▶ Exercise instructions
The data below holds the lines to copy: everything from the line containing "Sharing knowledge - Building" to the line containing "Design (645, 2120)", both ends included, set down exactly.

▶ Records for this task
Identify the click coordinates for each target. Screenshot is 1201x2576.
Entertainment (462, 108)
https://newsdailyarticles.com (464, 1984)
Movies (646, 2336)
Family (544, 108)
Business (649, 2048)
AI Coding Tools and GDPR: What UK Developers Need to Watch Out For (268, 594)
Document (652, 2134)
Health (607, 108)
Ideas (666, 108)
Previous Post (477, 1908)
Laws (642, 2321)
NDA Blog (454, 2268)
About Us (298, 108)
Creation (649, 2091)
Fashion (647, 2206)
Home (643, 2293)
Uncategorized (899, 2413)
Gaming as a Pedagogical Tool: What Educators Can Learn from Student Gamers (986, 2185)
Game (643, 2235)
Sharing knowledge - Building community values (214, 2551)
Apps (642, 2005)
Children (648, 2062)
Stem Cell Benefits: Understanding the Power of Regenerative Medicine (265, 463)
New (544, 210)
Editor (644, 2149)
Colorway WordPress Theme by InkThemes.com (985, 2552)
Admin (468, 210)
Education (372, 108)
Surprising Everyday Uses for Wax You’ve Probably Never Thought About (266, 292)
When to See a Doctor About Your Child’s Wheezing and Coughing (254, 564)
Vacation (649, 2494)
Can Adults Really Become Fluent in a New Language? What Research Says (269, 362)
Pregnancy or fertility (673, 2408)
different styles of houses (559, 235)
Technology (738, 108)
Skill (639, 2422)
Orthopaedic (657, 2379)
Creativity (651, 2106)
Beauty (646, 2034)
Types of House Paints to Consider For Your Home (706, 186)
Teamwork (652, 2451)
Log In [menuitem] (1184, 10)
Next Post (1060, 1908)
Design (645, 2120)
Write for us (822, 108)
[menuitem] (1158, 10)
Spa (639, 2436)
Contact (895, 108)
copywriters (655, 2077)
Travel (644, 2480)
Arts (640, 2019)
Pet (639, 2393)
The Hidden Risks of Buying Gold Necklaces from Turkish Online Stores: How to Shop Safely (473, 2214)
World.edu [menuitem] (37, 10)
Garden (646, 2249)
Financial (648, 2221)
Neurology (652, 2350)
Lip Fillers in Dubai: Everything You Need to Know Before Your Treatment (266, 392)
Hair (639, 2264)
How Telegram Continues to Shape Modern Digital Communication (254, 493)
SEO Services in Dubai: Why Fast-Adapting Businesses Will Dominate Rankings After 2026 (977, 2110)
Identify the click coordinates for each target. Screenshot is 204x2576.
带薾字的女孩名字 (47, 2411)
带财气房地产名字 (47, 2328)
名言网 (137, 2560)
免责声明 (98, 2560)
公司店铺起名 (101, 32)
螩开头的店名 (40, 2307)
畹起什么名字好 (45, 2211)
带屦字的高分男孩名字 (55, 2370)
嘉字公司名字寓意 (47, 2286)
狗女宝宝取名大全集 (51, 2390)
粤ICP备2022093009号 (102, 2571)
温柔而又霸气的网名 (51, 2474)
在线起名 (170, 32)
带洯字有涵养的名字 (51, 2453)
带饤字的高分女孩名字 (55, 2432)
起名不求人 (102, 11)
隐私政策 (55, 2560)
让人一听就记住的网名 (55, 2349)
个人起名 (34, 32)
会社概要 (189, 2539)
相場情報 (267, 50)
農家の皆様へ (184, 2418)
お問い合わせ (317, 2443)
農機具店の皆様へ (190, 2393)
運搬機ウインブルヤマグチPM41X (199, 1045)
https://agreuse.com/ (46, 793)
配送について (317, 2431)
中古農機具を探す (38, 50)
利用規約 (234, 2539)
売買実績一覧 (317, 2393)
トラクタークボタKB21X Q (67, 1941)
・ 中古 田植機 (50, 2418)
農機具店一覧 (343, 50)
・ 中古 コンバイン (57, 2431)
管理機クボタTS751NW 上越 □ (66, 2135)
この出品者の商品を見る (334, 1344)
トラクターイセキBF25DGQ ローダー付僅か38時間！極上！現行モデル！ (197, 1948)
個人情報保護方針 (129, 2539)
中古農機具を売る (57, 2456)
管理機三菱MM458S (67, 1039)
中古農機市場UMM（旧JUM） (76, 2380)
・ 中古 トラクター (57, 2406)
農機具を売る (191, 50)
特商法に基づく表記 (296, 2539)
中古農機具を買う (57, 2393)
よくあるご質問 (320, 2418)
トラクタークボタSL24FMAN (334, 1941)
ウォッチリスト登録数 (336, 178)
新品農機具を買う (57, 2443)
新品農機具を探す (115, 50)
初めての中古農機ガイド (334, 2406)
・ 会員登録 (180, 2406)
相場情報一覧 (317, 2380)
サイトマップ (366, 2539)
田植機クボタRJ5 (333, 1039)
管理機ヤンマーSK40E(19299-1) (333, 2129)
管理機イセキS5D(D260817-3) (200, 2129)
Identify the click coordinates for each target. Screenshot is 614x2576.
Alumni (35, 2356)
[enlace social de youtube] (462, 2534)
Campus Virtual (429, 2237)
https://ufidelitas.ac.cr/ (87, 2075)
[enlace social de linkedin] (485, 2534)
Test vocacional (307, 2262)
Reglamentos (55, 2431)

▶ Solution to the problem
Sharing knowledge - Building community values (214, 2551)
Apps (642, 2005)
Children (648, 2062)
Stem Cell Benefits: Understanding the Power of Regenerative Medicine (265, 463)
New (544, 210)
Editor (644, 2149)
Colorway WordPress Theme by InkThemes.com (985, 2552)
Admin (468, 210)
Education (372, 108)
Surprising Everyday Uses for Wax You’ve Probably Never Thought About (266, 292)
When to See a Doctor About Your Child’s Wheezing and Coughing (254, 564)
Vacation (649, 2494)
Can Adults Really Become Fluent in a New Language? What Research Says (269, 362)
Pregnancy or fertility (673, 2408)
different styles of houses (559, 235)
Technology (738, 108)
Skill (639, 2422)
Orthopaedic (657, 2379)
Creativity (651, 2106)
Beauty (646, 2034)
Types of House Paints to Consider For Your Home (706, 186)
Teamwork (652, 2451)
Log In [menuitem] (1184, 10)
Next Post (1060, 1908)
Design (645, 2120)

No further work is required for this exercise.